IKPI, Jakarta: Pajak kendaraan bermotor di Indonesia kembali menuai sorotan. Gabungan Industri Kendaraan Bermotor Indonesia (Gaikindo) menilai beban pajak mobil di Tanah Air jauh lebih tinggi dibanding Malaysia dan Thailand.
Sekretaris Umum Gaikindo, Kukuh Kumara, menyebut perbandingan itu cukup mencolok. “Avanza yang diproduksi di Indonesia, pajak tahunannya di sini bisa mendekati Rp5 juta. Sementara di negara tetangga yang justru mengimpor dari kita, pajaknya tidak sampai Rp1 juta,” ujarnya di Jakarta, pekan lalu.

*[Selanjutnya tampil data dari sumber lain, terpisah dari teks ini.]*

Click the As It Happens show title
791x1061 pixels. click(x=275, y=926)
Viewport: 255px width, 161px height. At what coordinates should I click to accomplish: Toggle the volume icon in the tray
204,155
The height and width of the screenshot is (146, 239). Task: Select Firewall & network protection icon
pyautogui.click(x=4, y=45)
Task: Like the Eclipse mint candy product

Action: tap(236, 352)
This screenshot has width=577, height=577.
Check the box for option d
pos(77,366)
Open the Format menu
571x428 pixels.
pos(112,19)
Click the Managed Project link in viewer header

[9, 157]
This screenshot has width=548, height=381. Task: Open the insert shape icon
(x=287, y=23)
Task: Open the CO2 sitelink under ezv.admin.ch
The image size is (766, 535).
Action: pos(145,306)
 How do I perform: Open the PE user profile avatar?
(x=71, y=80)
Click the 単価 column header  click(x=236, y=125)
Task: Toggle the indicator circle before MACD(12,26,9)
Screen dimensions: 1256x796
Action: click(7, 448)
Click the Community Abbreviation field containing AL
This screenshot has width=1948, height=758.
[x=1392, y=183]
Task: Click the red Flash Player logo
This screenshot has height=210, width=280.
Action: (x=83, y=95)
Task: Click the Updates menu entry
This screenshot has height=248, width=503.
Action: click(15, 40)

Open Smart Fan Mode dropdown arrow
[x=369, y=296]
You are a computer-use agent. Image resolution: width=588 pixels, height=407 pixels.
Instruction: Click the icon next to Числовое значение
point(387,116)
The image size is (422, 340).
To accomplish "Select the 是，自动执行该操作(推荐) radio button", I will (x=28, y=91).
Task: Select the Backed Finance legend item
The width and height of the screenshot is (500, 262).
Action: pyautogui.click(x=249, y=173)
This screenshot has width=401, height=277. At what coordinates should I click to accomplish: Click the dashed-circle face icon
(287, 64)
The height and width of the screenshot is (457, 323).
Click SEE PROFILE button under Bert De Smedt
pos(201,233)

Pengamat otomotif sekaligus akademisi ITB, Yannes Pasaribu, menjelaskan tingginya beban tersebut disebabkan struktur pajak yang berlapis. Beban dimulai sejak tahap produksi, ketika agen pemegang merek (APM) harus menanggung biaya Nomor Identifikasi Kendaraan (NIK) dan Surat Registrasi Uji Tipe (SRUT) yang bisa mencapai puluhan juta rupiah per model.
Distribusi dari pabrik ke diler juga terkena Pajak Pertambahan Nilai (PPN) 11 persen. Saat mobil masuk ke pasar ritel, konsumen kembali dibebani dengan Pajak Penjualan Barang Mewah (PPnBM) hingga 40 persen serta Bea Balik Nama Kendaraan Bermotor (BBNKB) 10–12,5 persen, tergantung daerah.
“Kalau dihitung total, pajak bisa menyumbang 40–50 persen dari harga mobil baru. Belum termasuk pajak progresif daerah dan opsen provinsi,” ungkap Yannes.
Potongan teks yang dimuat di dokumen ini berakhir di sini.